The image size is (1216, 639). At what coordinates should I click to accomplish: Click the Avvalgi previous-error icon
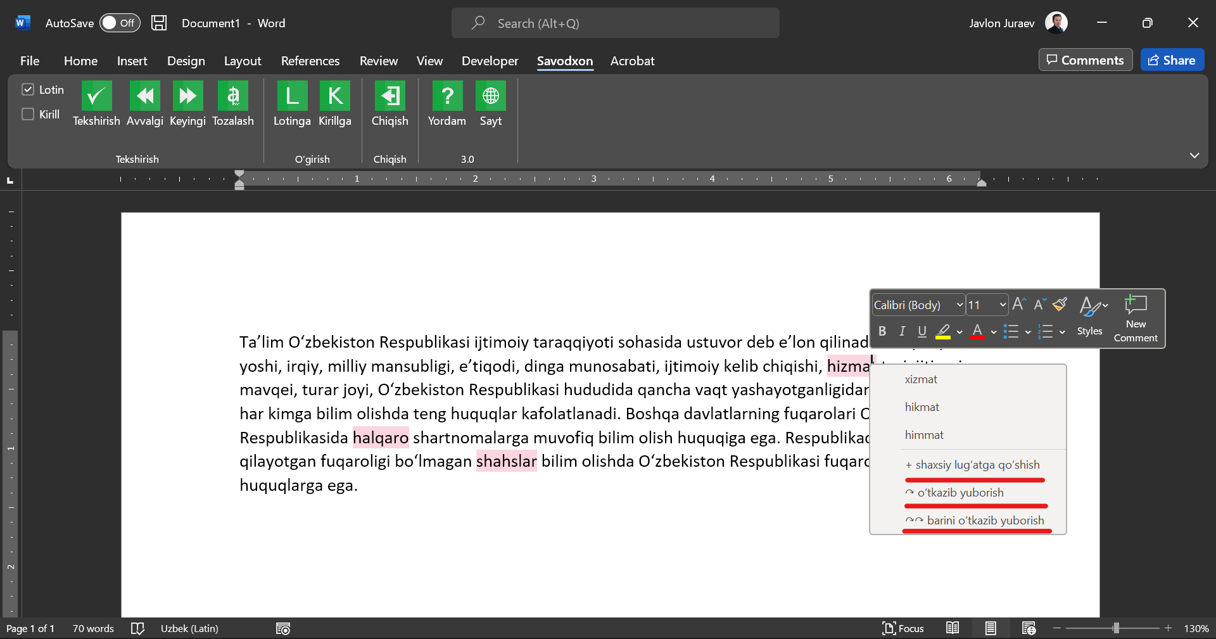click(144, 96)
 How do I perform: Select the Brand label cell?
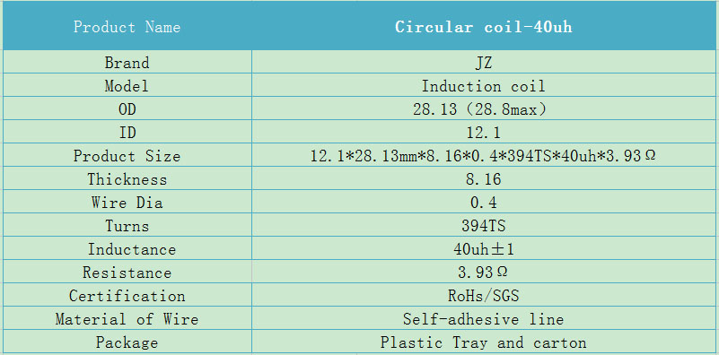tap(127, 62)
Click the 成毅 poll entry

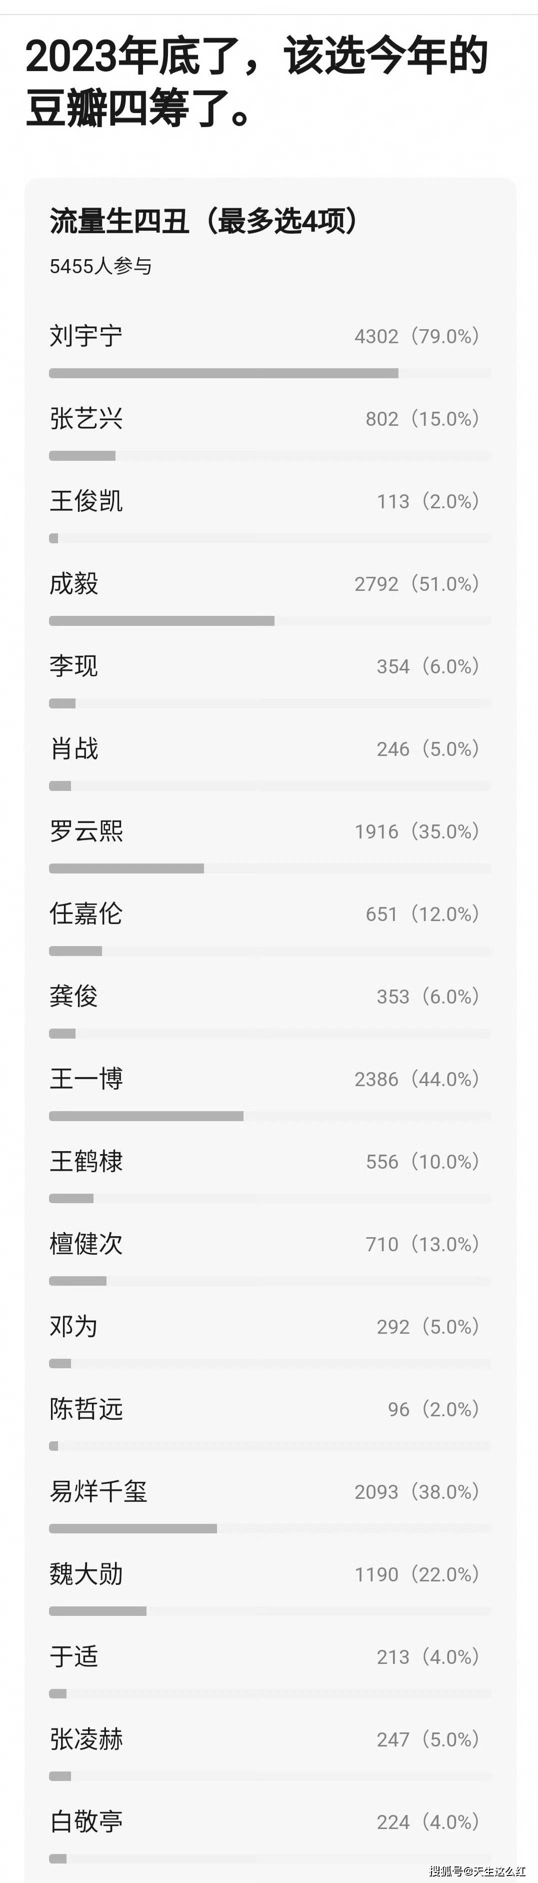click(x=74, y=584)
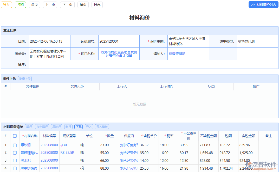Click the 导入 import button at top left
Viewport: 279px width, 173px height.
(x=6, y=5)
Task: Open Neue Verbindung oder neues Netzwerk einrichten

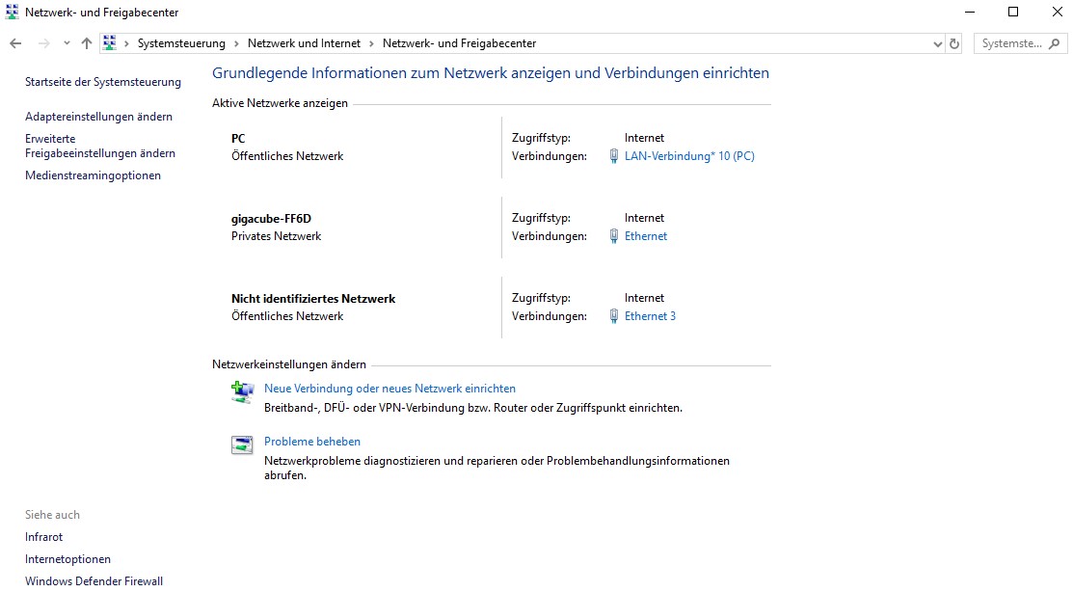Action: click(389, 388)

Instructions for the task >> Your answer should be every entry repeated exactly, minus the pictures.

Response to this exercise >>
The image size is (1216, 639). At what coordinates should I click to accomplish: Click the Avvalgi previous-error icon
click(144, 96)
 How do I perform: Select the Brand label cell?
tap(127, 62)
Click the 成毅 poll entry

click(x=74, y=584)
Click the 导入 import button at top left
Viewport: 279px width, 173px height.
(x=6, y=5)
Task: Open Neue Verbindung oder neues Netzwerk einrichten

Action: click(389, 388)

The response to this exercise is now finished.